# hourly rate calculation



## Mel (4 Aug 2011)

Is there a standard calculation used for calculation of hourly rate from an annual salary? 
Is it different if hourly rates only apply and no salary per se is agreed to (i.e., additional hours are paid at normal rate)? 
I'm confused to find that the annual rate that has been set is returning less annually than the hours worked x rate would suggest.

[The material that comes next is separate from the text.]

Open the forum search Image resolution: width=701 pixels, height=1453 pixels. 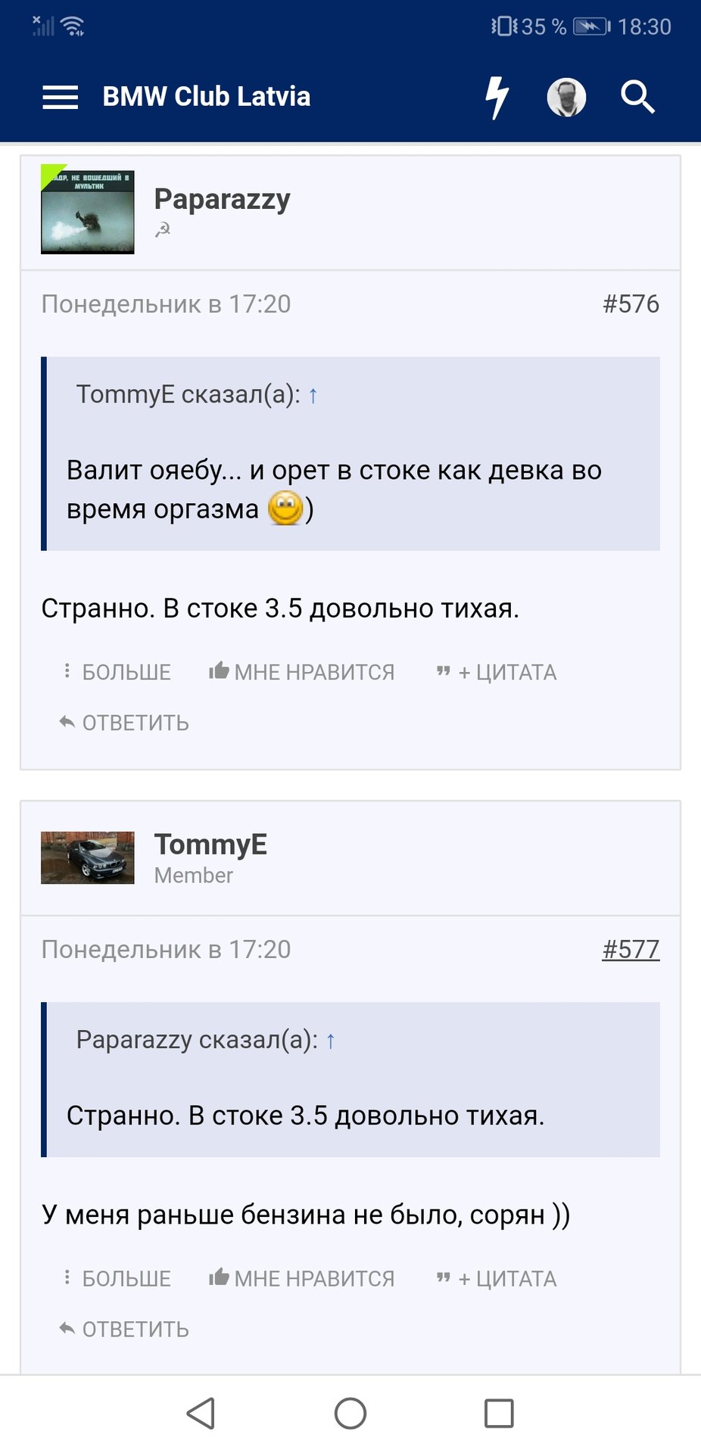point(637,97)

This is in private sector.


----------



## millieforbes (4 Aug 2011)

Is this someone moving from part time to full time work?

The difference could be holidays?


----------



## Mpsox (4 Aug 2011)

Does the contract specify x salary for y hours and are you working more then the y hours on the contract?. In effect, are you working overtime at a standard hourly rate


----------



## Ardiff (4 Aug 2011)

Mel said:


> Is there a standard calculation used for calculation of hourly rate from an annual salary?
> Is it different if hourly rates only apply and no salary per se is agreed to (i.e., additional hours are paid at normal rate)?
> I'm confused to find that the annual rate that has been set is returning less annually than the hours worked x rate would suggest. This is in private sector.



Hi there, this may help.
http://mynewcv.blogspot.com/2010/08/ardiffs-law-whats-my-daily-rate-it.html


----------



## Mel (4 Aug 2011)

It's none of the above - the contract has always stated an hourly rate for standard 39 hours, and the same rate for over that. 
In a new agreement, an annual figure has been agreed, but when I extrapolate the 39x52xrate shown on payslip, I come up with slightly less than the agreed amount. 
There seems to be a complex calculation in place that nobody internally fully understands. I think it's [((salary/365)x7 )x52]/(39x52). Actually, doing that just now has given me the same value as the lesser rate x 39x52. 
It's not a significant amount, but would cover a bill each year, and it's more the principal of the matter given the sacrifices I have made for the company, particularly over the past 4 years. 
I suppose my question is how common is this, that your agreed salary is not what you actually receive gross, based on an abstract calculation that I didn't think existed outside the public sector (I remember in a public sector job, people would finish on random days like Mondays, as pay was calculated over 7 days).


----------



## DB74 (4 Aug 2011)

To work out your annual salary on an hourly basis, you should:

1. Take your annual salary
2. Divide it by 46 to give the weekly gross figure (assuming a 5 day working week with 4 weeks paid annual leave and 10 paid public holidays means that you work 46 weeks per year)
3. Divide by 39 hours per week to give your hourly rate


----------



## Mel (4 Aug 2011)

Thanks DB74 - that gives me a significantly higher figure though, as holidays/pubic holidays are paid.


----------



## DB74 (4 Aug 2011)

Yes but someone working on an hourly basis would also be entitled to those same paid annual holidays and public holidays

Suppose you had someone on an annual salary of €46,000 and working a 40 hour week

They would be on an effective hourly rate of €25 per hour (€46,000 / 46 weeks= €1,000 per week / 40 hours = €25 per hour)

Someone who was paid €25 per hour and worked a 40 hour week would earn the same gross wage over a 52 week period because they would also be entitled to the 10 paid public holidays and also to 4 weeks paid annual leave.


----------



## Mel (4 Aug 2011)

They are using the other calculation for whatever reason, which is giving me slightly less per annum than was agreed.


----------